Now for the problems that may encounter. When I taught at NVCC, we were instructed that we could not discuss private information with students on any eMail account other than their college-sponsored account, which was @nv2.cc.va.us, @nvcc.edu, or @vccs.edu. Among the reasons for that policy:

  • We did not know who had access to that account. FERPA regulations limit to whom student information can be released; some commercial accounts can be read by anyone in the family.
  • Student eMail accounts are always readily identifiable. One of my colleagues received an eMail from FunkyToes@<>PopularISP.com or some similar address with no indication who that student was, or even what class the student was taking. I had a student whose eMail address was anotherrandomemailaddress@<>PopularEmailService.com or something of the sort.
  • There are the reliability issues. Everyone.net discontinued many of their free eMail services a couple of years ago. When crosswalkmail.com died in early 2002, I was unaware of the change due to the way I had been logging in without frames. When the College controls the eMail server, there is if not continuity in service, at least knowledge within the College that service is down.
  • More disciplinary penalties are readily available when College eMail is abused than when off-campus eMail is abused. One of my colleagues (not the same one) received some threatening eMails from the account of a student who had just received a low grade in her course. The penalties that could be imposed were quicker than had it been from the student's aol account.

However, I did not always require my students to use their campus account. I did point out that it was free for them.
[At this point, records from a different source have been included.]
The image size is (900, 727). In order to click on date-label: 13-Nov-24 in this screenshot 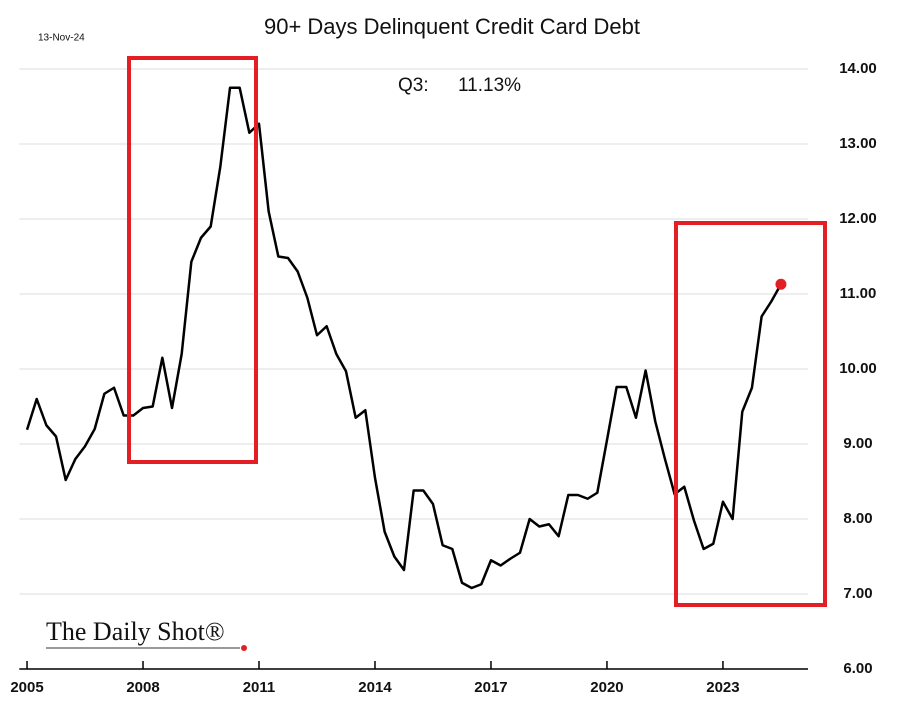, I will do `click(62, 38)`.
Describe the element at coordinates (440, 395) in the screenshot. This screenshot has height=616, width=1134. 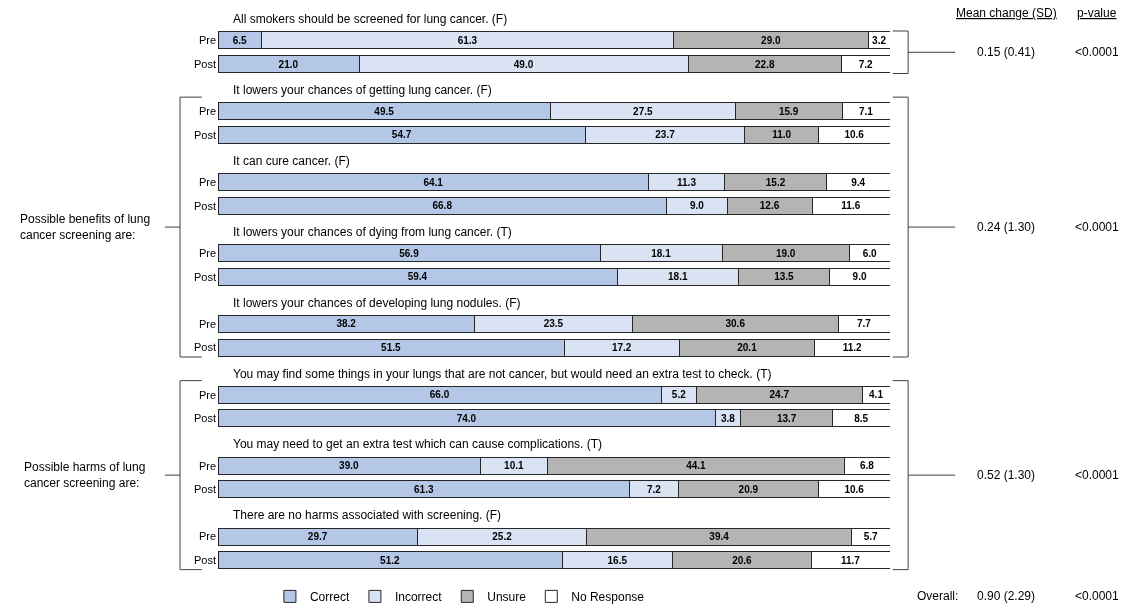
I see `data-label: 66.0` at that location.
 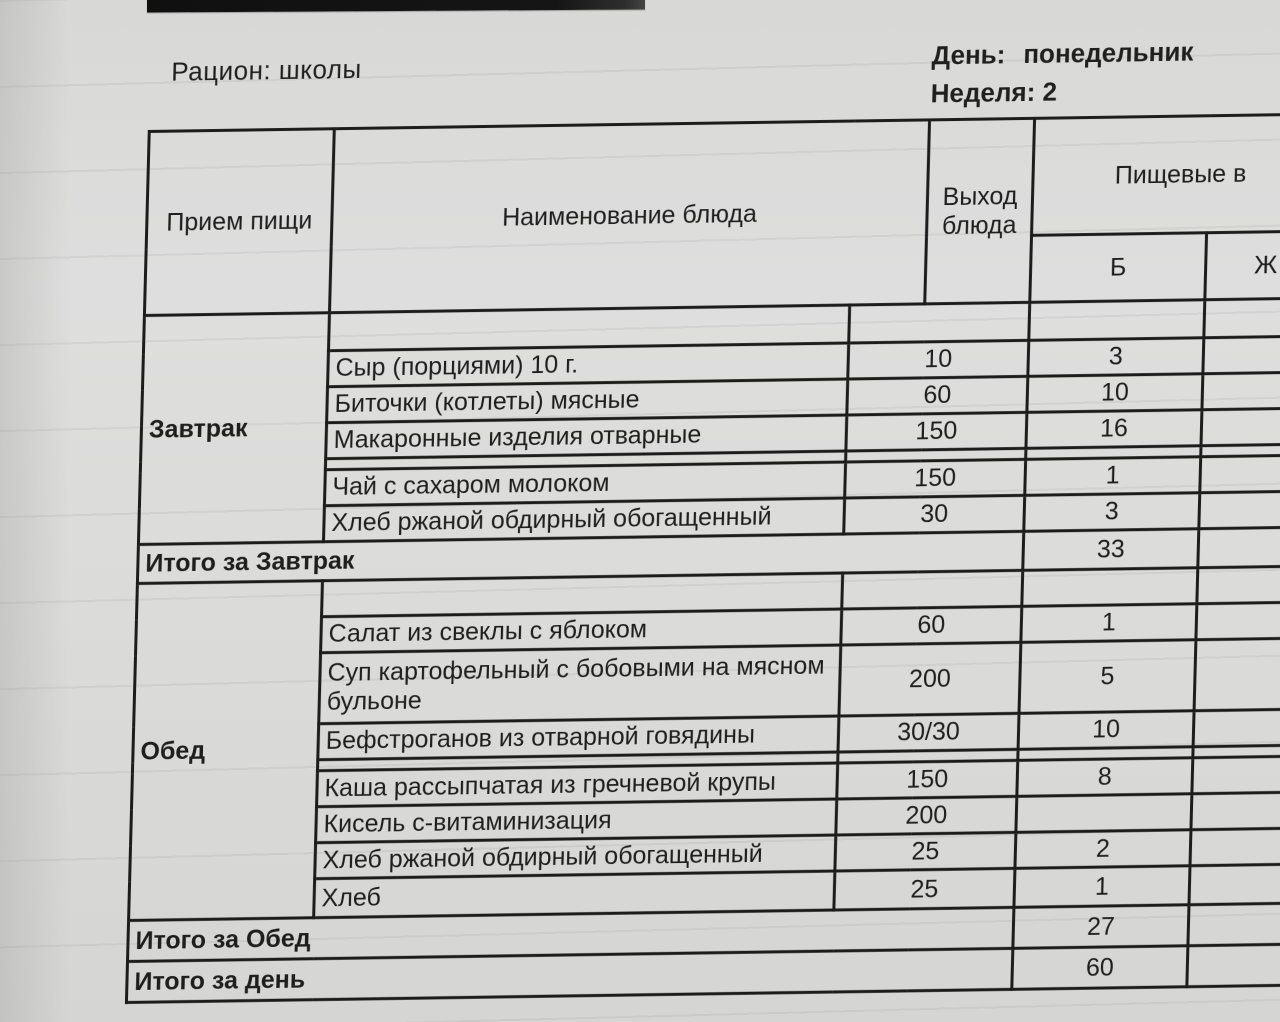 What do you see at coordinates (234, 428) in the screenshot?
I see `meal-section-breakfast: Завтрак` at bounding box center [234, 428].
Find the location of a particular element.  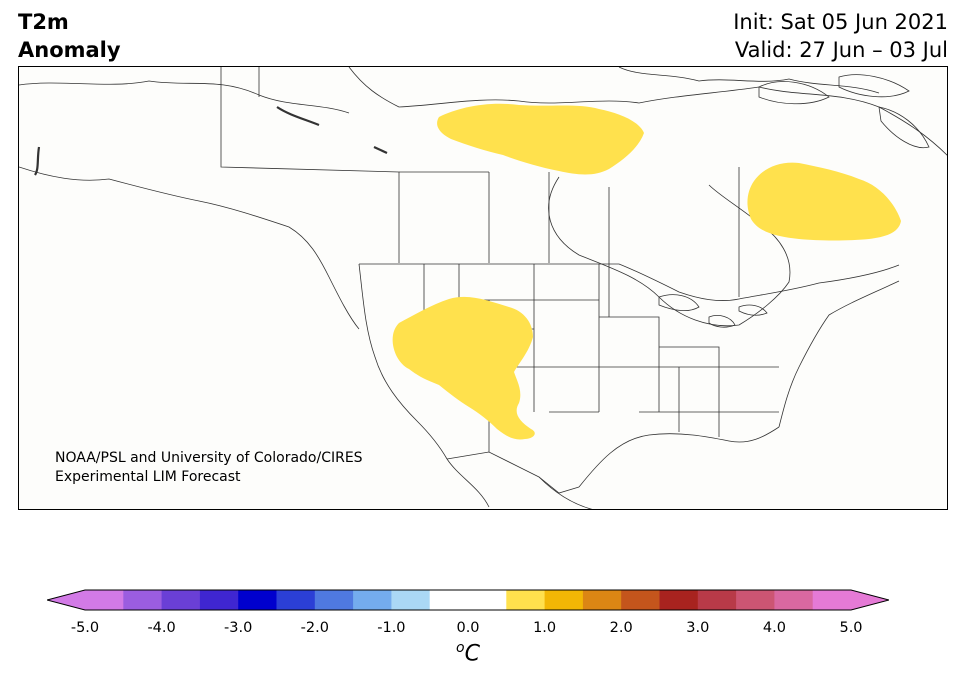

colorbar is located at coordinates (468, 600).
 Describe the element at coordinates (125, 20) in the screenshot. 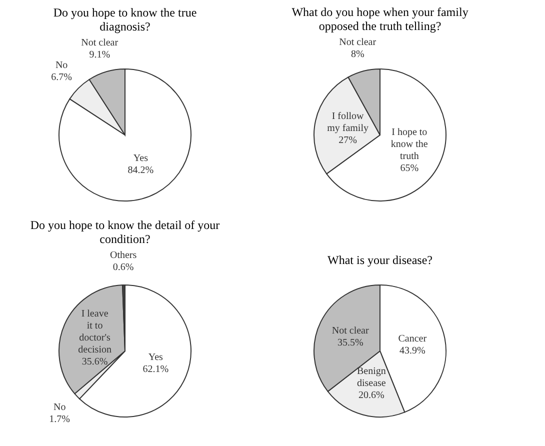

I see `chart-title: Do you hope to know the true diagnosis?` at that location.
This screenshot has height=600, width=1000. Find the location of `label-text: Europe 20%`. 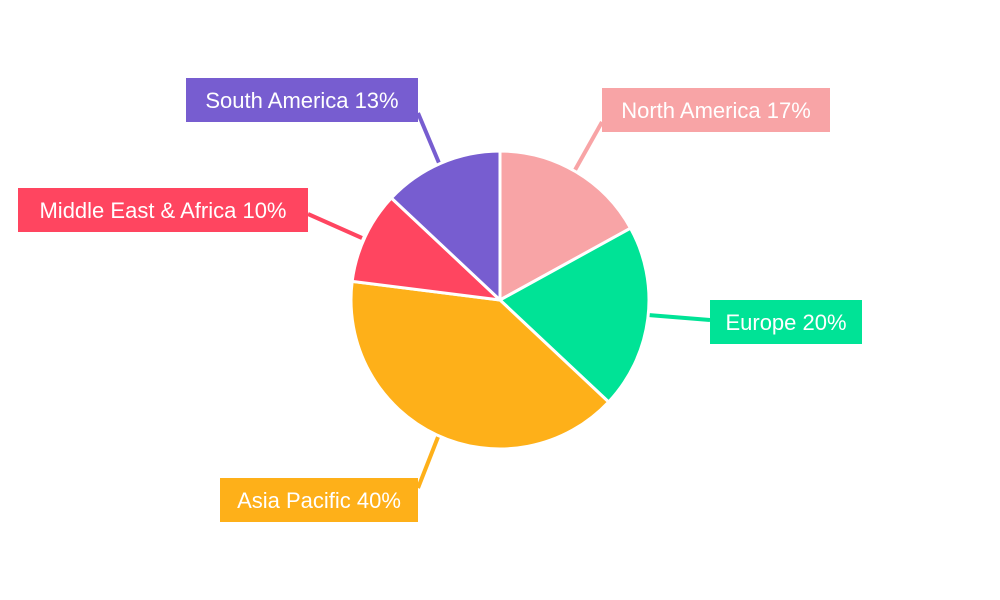

label-text: Europe 20% is located at coordinates (786, 322).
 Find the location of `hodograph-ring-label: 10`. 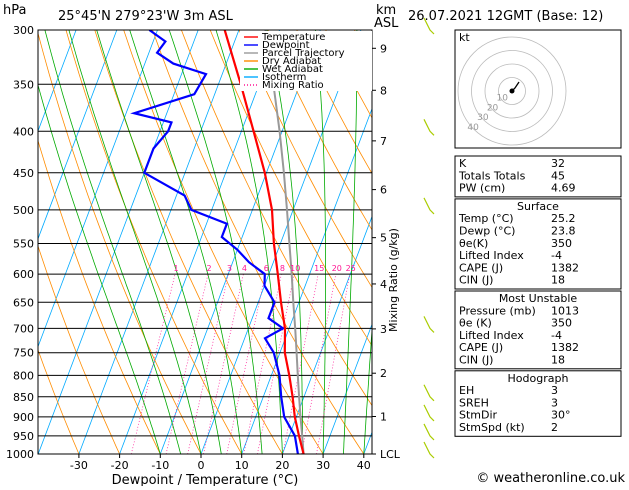

hodograph-ring-label: 10 is located at coordinates (503, 99).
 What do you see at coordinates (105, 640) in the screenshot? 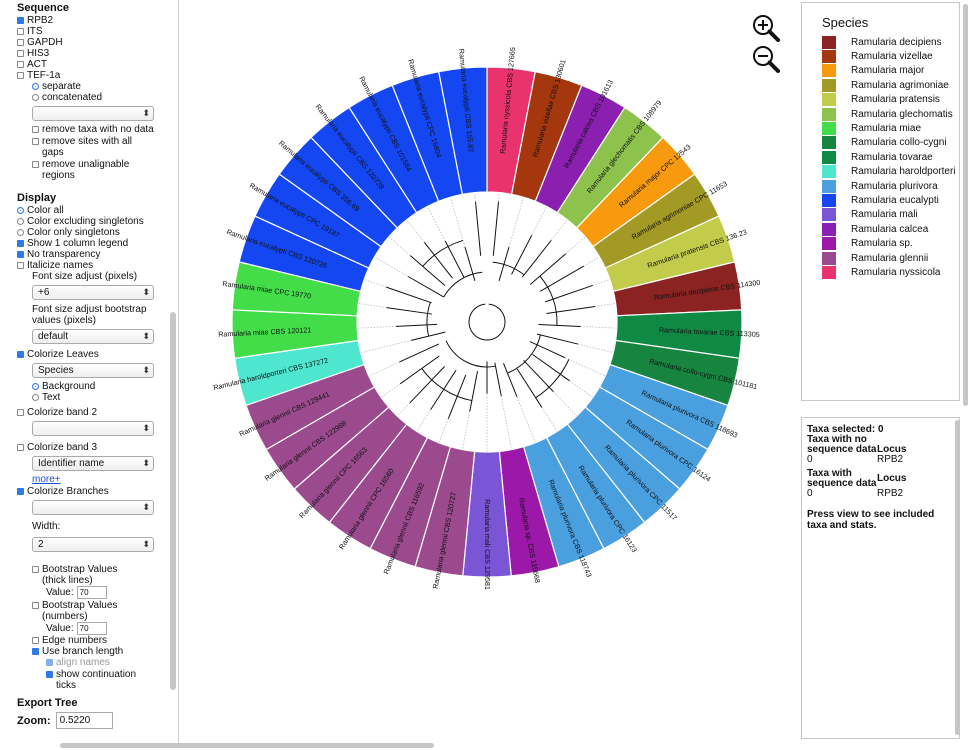
I see `edge-numbers-checkbox: Edge numbers` at bounding box center [105, 640].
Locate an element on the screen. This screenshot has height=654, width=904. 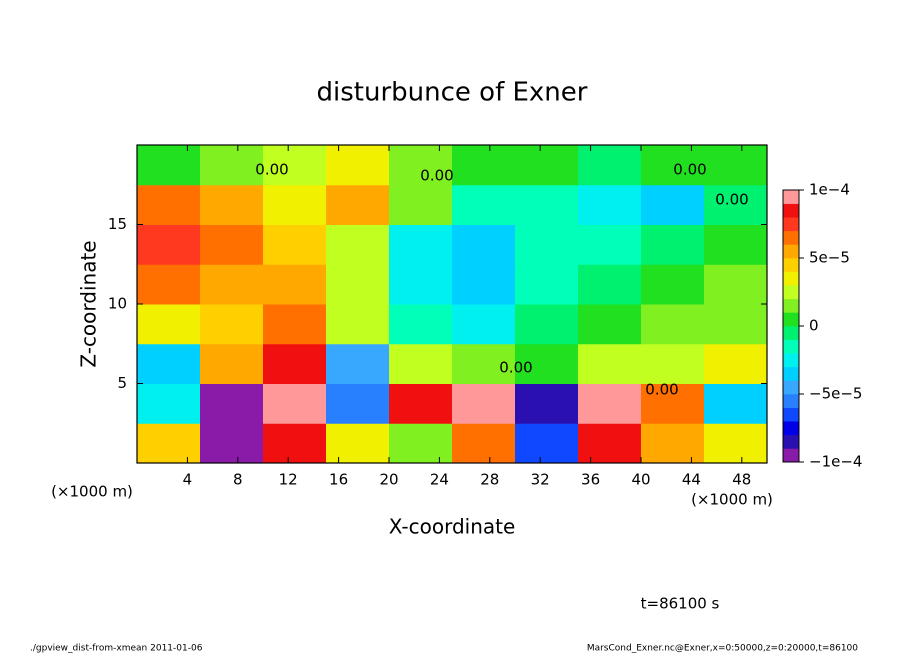
colorbar-tick-label: 1e−4 is located at coordinates (830, 190).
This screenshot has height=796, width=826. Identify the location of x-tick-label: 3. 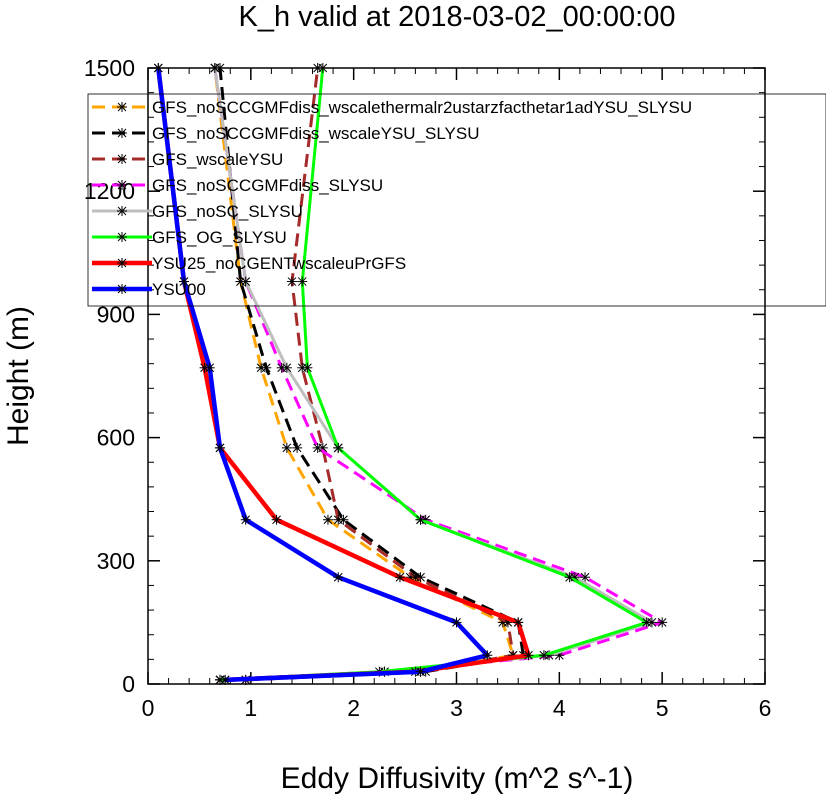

I mentioned that I could not send private information to other accounts without written (not electronic) permission. But for day-to-day announcements, like the study guide for the test, I would send those to whatever account the student used on an opt-in basis. For the final exams, I had them write the address to which they wanted me to send their results on the final exam itself, with a disclaimer allowing those results to be seen by anyone with access to the account.

The question has to be asked: Is cost more important than privacy? BC picks cost; VCCS chooses privacy. Thousands of preferred customers at the grocery store choose cost, but that's another discussion.